The "Via Chiantigiana" is the ancient road that crosses this territory, linking Florence to Siena, and is certainly the ideal
route to follow to visit the Chianti area.
Coming from the north, we find the town of Impruneta and the parish church of Santa Maria, dating back to 1060.
Shortly after, we cross the medieval town of Greve in Chianti, site of an ancient castle and, every September, venue of the Chianti Classico trade fair.

Moving on towards the south, we reach what once was a Florentine stronghold during the long war against Siena.
Castellina in Chianti stands proudly with its impressive fortress, locally called Rocca, and the Via delle Volte,
an arched passageway running along a stretch of the medieval town walls that offers breathtaking views from its loopholes.

Radda in Chianti is another lovely location, rather unique due to its elliptical layout, with the nearby fortified village of Volpaia,
built in the 11th century on the Florence-Siena border, where the medieval layout with castle and maze of paved lanes is still intact.

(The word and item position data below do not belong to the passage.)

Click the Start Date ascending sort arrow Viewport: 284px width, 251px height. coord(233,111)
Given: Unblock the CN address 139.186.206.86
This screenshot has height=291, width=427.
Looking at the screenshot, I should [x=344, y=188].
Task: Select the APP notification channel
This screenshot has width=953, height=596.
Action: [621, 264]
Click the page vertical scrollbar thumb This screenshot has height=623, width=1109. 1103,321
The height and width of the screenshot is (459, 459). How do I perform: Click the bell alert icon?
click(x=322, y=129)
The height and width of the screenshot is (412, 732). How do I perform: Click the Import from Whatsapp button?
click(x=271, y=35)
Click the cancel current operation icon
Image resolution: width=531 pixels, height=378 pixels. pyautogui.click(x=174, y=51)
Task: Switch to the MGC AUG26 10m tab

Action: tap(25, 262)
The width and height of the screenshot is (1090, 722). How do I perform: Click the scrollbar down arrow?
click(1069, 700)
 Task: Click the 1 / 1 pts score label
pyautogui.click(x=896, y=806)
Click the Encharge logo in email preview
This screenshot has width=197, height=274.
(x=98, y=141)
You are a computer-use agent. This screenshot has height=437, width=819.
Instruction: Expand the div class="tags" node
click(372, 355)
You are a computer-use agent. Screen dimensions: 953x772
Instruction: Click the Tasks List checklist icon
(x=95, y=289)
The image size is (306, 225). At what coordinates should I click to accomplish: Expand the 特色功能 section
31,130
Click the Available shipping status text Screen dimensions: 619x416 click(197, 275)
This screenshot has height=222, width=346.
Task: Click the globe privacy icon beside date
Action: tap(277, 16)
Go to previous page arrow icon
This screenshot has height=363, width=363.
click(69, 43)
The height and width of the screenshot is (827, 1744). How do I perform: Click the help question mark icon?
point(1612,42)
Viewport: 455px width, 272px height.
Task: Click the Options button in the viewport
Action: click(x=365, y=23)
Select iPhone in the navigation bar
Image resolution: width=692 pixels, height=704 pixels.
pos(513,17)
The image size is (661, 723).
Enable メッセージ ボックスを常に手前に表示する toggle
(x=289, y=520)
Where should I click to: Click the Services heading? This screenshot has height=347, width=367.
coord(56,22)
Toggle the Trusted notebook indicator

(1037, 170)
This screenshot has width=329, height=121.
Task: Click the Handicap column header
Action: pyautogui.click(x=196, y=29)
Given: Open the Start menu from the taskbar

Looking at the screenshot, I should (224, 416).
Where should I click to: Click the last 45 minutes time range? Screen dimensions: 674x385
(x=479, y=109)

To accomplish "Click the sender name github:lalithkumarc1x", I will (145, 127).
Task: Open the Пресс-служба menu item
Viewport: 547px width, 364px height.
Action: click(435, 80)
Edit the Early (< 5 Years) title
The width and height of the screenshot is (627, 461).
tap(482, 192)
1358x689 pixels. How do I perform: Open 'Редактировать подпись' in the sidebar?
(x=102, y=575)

Gaiole in Chianti and its beautiful surroundings bespeckled with ancient castles are not to be missed.
The Castle of Brolio is perhaps the most striking, with its ramparts and bastions that offer a truly magnificent view of the rolling
Senese hills and the Chianti, where wild woods alternate with orderly, lovingly tended vineyards and olive-groves,
where nature and man live together in perfect harmony.